Ah, corn on the cob. Nothing like a buttery ear—so simple, so delicious. While in Veracruz, Mexico, recently*, I passed carts in Coatepec Square hawking cups of kernels and fresh ears covered in not just butter but lime juice, chile powder, cheese, and mayo too. Sound familiar? I'm talking about elote and esquites.
Elote vs. Esquites
Corn in Mexico is commonly found in two forms: elote and esquites.
Elote is straight-up corn on the cob, slathered in assorted accoutrements: the messier, the better.
As I was traveling with people I'd met a mere ten hours earlier, I was glad to find the esquites: small, layered cups of the coated corn kernels that we could share with spoons to preserve dignity.
How to Make Elote
Preparing elote is pretty simple. First, the corn gets either grilled or boiled in husks. After peeling the husks back to form insta-handles, the fun begins: toppings time.
Paint the ear with a layer of lime juice-tinged mayonnaise. (For the mayo-squeamish like me: don't fret, it's not mandatory. It's also acceptable to request cream instead.)

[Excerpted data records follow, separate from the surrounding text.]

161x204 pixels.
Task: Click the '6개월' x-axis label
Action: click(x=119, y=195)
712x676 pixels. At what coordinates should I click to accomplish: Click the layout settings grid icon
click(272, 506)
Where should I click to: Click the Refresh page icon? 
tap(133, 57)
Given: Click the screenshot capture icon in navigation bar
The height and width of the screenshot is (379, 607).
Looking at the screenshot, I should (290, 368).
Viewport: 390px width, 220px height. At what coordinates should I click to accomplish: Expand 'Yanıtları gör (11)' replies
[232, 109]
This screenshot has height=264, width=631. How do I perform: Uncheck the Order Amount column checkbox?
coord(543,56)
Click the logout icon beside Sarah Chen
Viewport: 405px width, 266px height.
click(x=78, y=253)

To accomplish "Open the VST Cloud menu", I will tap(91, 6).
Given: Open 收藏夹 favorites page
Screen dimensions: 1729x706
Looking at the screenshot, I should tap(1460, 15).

Then, sprinkle a healthy dousing of grated cotija cheese and spice to taste. Carts typically have at least two chile powder options, from the spicy picante to the milder suave; some offer more gourmet selections, such as chile de arbol con cacahuate (peanut).
Think of Them Like Leggings...
Eating elote is like wearing gold lamé leggings: you might as well go big. Don't be surprised when someone tells you've got a half-dozen corn kernels on your face! Meanwhile, esquites align more with black leggings: sure, they go with almost everything, but are way more subtle. Either way, it's time to embrace the comfort of this trend.
Finding Elote Stateside
Where have you found good elote? Please post other favorite spots in the comments.

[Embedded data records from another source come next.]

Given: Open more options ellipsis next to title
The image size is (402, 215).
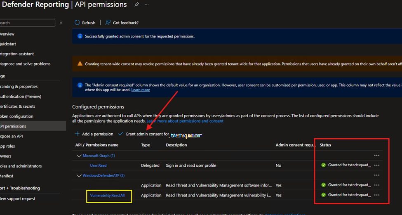Looking at the screenshot, I should (x=147, y=5).
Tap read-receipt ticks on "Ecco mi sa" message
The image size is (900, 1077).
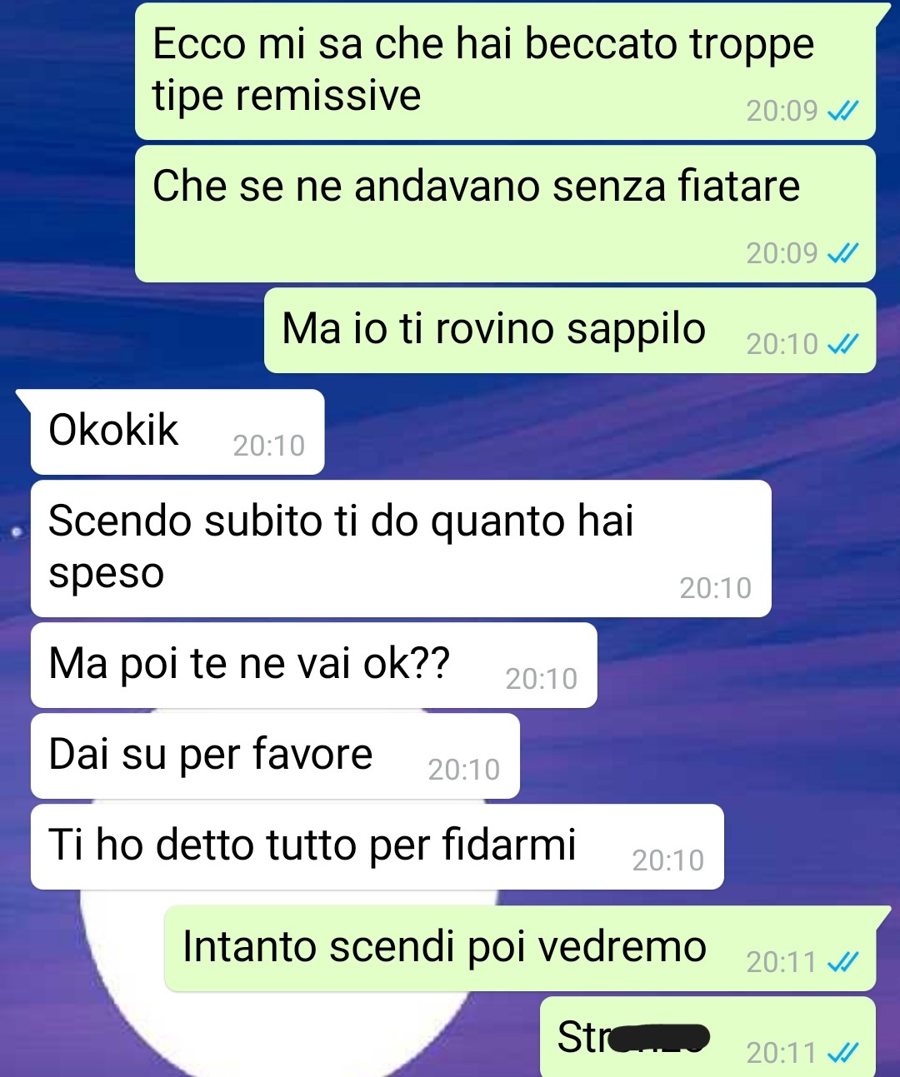point(843,111)
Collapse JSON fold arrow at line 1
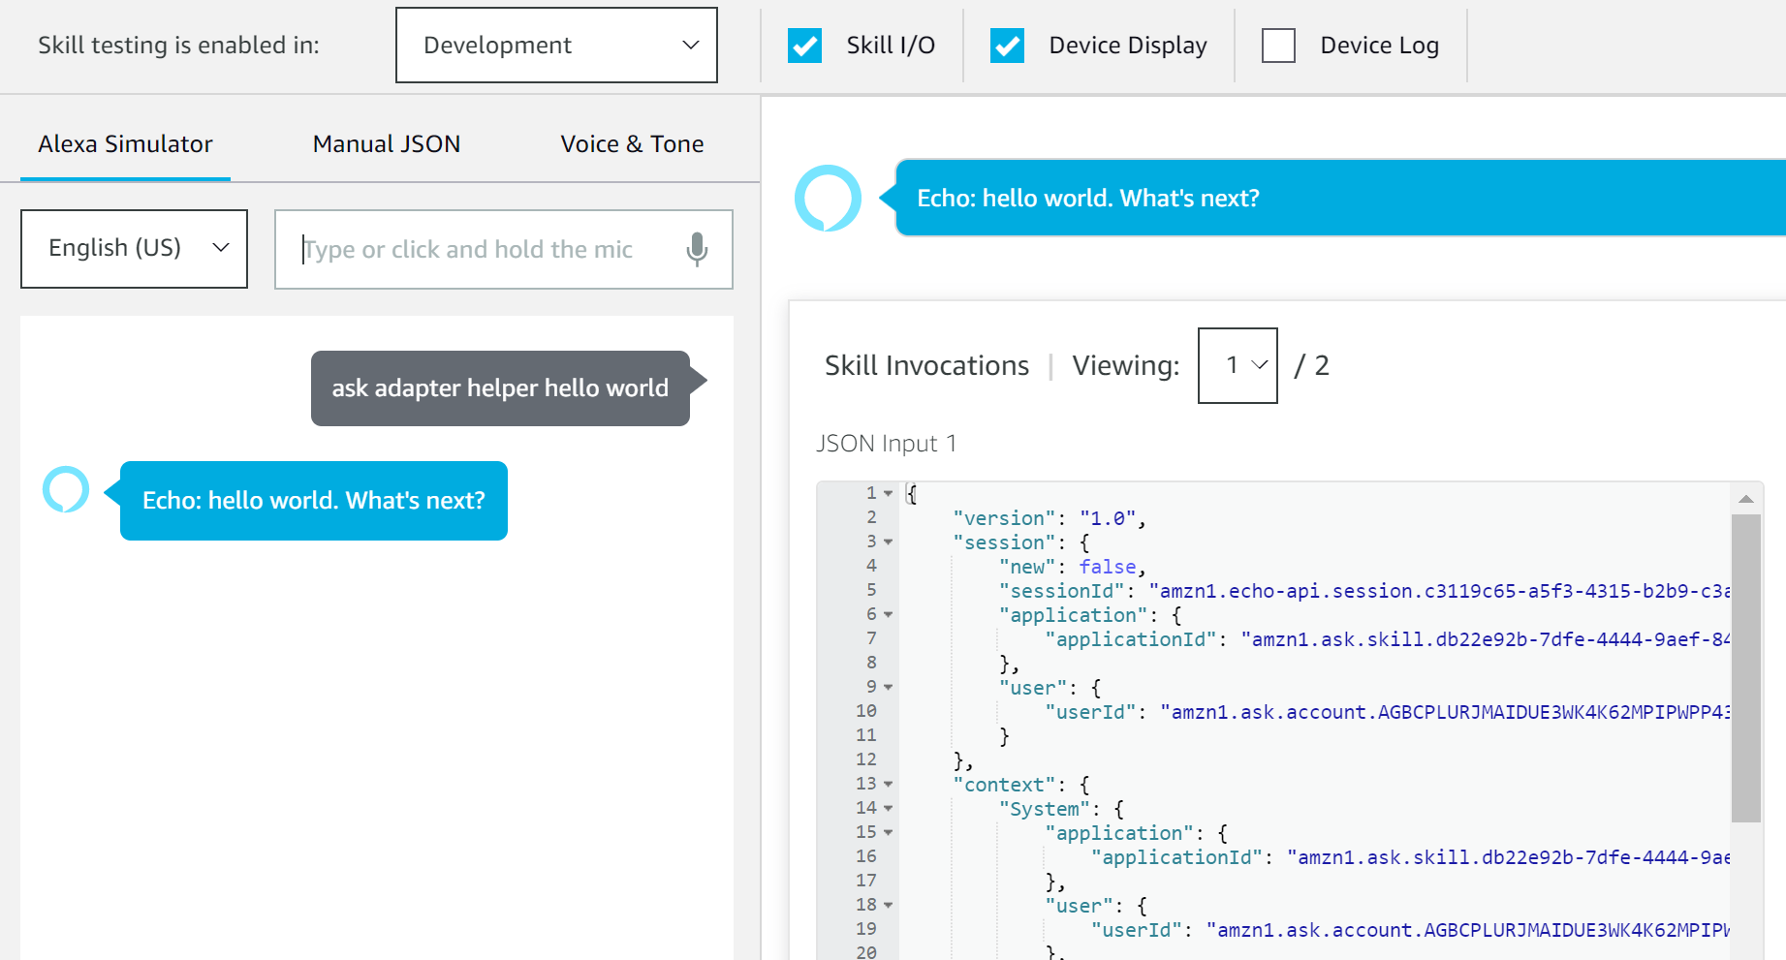This screenshot has height=960, width=1786. (888, 493)
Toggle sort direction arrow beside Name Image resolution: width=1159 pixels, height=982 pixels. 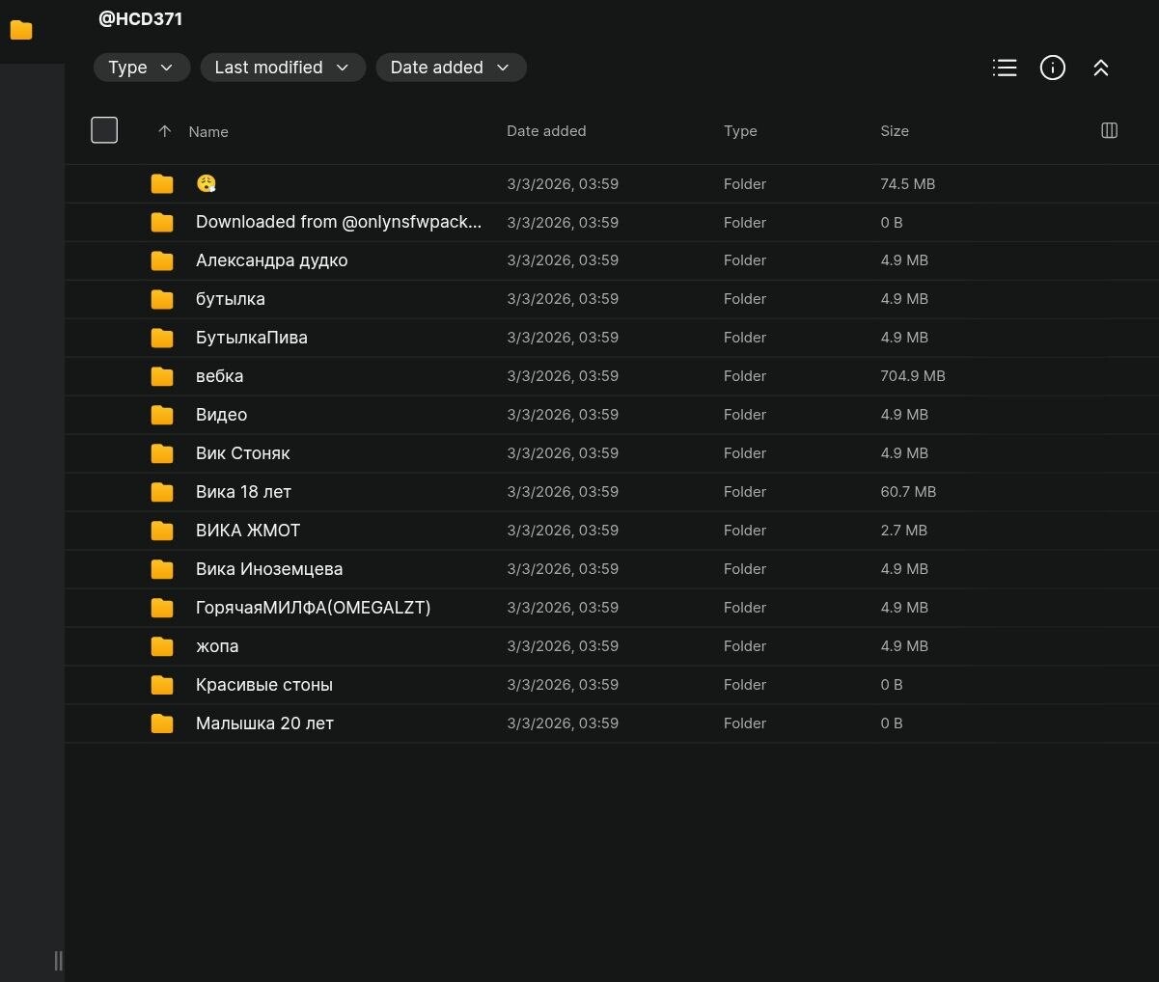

If you're in NYC, try Cafe Habana ($4.25/ear), Pinche Taqueria ($3/ear), and La Superior in Williamsburg (the world capital of gold lamé, if we're still talking leggings). If you're looking for esquites from a truck, head to The Esquites Man ($2/cup) in Sunset Park.
In Boston, it's on the menu as "Maiz Asado" at Ken Oringer and Jamie Bissonnette's Toro Restaurant for $6/plate.
Make It Yourself
Check out the slideshow for more photos of the cart-to-cup process »
* Special thanks to our friends at Kahlúa who sponsored this trip to Mexico. Stay tuned next week for our bean-to-bottle tour.
This post may contain links to Amazon or other partners; your purchases via these links can benefit Serious Eats. Read more about our affiliate linking policy.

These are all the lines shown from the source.